Lysophosphatidic acid induces GATA4 expression in the P19 stem cell line through activation of NF-κB.

A Awachat, S Thakur, A Baydoun. University of Hertfordshire, School of Life Sciences, AL10 9AB, UK

Lysophosphatidic acid (LPA) is an endogenous bioactive molecule with the potential of regulating stem cell differentiation through mechanisms which are as yet poorly defined. In particular, the transcriptional regulation of the process by LPA is unclear. Furthermore, there is currently no data to suggest whether ubiquitous transcription factors such as NF-κB play a role. To address this we have initiated a programme of research which has demonstrated that LPA induces the murine P19 stem cell line to differentiate into cardiomyocytes predominantly through activation of LPA receptor 4 and partially through LPA receptors 1 and 3. We now report that coupled to receptor activation is the induction of the cardiac specific transcription factor GATA4, through activation of NF-κB.

All experiments were carried out in P19 cells cultured in α-Minimal Essential Media (α-MEM) supplemented with 10% foetal bovine serum plus 1% penicillin and streptomycin. To initiate differentiation into cardiomyocytes, cells were trypsinised and allowed to aggregate into embryoid bodies (EBs) in sterile Petri dishes over 4 days in the presence of LPA at either 0.05 µM - 10 µM or at 5 µM. Controls were incubated in medium alone. The selective NF-κB inhibitor CAY10470 (0.001 - 0.1 nM) was added to cells 30 minutes prior to LPA. The EBs were subsequently transferred into 6-well plates and cultured in a monolayer for 6 days. Lysates were generated and subjected to western blotting for the expression of cardiac-specific myosin light chain-1v (MLC-1v). Total RNA was isolated from control and LPA treated cells and subjected to RT-PCR for GATA4 expression using the following primer sequence: forward - ACG GGC CAA CCC TGG AAG ACA; reverse - TGT CCC GTC CCA TCT CGC CT. Statistical analysis was carried out using a one-way ANOVA followed by the Bonferroni test in SPSS version 19.0. Statistical significance was set at p<0.01.

> [Task instructions]: Could you extend the abstract on LPA-induced GATA4 expression in P19 cells, starting right after its final sentence? The records that come next can be ignored.

(Items drawn from a data source)
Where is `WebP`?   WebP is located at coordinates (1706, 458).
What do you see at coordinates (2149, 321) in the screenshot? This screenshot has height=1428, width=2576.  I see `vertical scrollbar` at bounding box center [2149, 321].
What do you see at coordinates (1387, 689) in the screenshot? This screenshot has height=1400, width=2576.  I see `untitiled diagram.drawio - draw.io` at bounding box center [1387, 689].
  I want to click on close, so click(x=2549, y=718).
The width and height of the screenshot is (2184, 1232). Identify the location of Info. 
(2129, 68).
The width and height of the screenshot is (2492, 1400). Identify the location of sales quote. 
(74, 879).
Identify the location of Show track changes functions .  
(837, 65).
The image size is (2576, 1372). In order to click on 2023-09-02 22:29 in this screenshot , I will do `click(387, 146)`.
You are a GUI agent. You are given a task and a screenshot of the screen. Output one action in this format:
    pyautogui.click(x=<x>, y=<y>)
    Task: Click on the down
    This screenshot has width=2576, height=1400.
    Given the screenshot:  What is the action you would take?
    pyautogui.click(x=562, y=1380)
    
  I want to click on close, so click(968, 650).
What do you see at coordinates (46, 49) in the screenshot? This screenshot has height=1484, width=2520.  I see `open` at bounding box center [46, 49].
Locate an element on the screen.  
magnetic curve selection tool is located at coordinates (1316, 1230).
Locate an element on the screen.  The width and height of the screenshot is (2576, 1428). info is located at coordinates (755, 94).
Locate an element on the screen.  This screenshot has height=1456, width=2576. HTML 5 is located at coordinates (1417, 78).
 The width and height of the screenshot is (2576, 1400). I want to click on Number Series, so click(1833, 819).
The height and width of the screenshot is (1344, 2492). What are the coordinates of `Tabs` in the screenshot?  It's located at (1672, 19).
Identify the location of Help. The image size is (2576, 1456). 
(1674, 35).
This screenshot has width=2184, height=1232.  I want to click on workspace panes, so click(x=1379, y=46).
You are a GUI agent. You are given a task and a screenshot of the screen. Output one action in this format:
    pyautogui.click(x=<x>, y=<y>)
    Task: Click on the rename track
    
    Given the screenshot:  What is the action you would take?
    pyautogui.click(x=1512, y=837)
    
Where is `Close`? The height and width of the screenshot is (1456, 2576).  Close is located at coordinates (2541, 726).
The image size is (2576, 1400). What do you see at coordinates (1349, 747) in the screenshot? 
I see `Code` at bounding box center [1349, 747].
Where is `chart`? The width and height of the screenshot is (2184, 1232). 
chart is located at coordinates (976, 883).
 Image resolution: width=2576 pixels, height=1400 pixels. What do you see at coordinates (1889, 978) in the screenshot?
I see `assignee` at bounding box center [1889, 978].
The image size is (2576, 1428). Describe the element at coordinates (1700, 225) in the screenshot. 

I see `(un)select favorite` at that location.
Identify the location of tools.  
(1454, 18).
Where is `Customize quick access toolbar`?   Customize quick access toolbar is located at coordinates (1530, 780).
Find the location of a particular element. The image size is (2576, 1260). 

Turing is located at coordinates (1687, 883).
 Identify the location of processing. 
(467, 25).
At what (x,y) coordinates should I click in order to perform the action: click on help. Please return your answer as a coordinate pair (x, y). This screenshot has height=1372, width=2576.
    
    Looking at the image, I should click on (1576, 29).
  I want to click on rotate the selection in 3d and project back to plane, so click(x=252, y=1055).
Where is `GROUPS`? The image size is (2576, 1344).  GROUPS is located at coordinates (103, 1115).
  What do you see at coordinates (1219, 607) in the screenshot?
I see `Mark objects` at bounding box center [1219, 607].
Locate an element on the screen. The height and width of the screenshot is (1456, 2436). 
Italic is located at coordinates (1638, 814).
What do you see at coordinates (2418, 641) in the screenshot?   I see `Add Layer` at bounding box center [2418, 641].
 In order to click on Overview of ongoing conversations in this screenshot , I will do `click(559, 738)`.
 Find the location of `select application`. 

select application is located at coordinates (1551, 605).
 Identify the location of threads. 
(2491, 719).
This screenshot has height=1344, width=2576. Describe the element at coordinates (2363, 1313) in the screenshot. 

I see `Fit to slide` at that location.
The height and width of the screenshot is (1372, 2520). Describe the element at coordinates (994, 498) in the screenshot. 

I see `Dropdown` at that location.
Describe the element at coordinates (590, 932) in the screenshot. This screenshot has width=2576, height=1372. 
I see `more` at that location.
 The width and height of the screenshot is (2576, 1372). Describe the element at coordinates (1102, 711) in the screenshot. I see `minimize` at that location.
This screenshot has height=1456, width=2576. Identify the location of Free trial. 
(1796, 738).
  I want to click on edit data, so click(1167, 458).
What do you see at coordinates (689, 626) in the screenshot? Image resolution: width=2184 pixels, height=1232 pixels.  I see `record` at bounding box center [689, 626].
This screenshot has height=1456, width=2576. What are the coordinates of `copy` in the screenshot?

> [Response]:
Incubation of cells with LPA often resulted in beating clusters within monolayers and in the expression of MLC-1v. The latter increased concentration-dependently in response to LPA, reaching a peak with 1 µM and plateauing thereafter. More importantly, the differentiation was significantly inhibited by CAY10470 which at the non-cytotoxic concentration of 0.01 nM inhibited MLC-1v expression by 81.3±4.7% (n=3; p<0.01). In parallel studies, LPA induced GATA4 in a time-dependent manner with levels of the transcript increasing by 1.2±0.2 fold above basal (n=3; p<0.001) half an hour after exposure to LPA and reached a peak at 2 hours, with the increase at the latter time point being 2.1±0.3 fold above basal (n=3; p<0.01). Pre-treating cells with 0.01 nM CAY10470 inhibited LPA induced GATA4 expression by 51.5±2.6% (n=3; p<0.01).

The current results confirm LPA to be an important endogenous biolipid activator of stem cell differentiation into cardiomyocytes. Furthermore, the data suggests that this action of LPA is critically dependent on the activation of NF-κB which precedes the induction of GATA4 expression. This, to our knowledge, is the first report to demonstrate the link between NF-κB, GATA4 and the differentiation of stem cells into cardiomyocytes.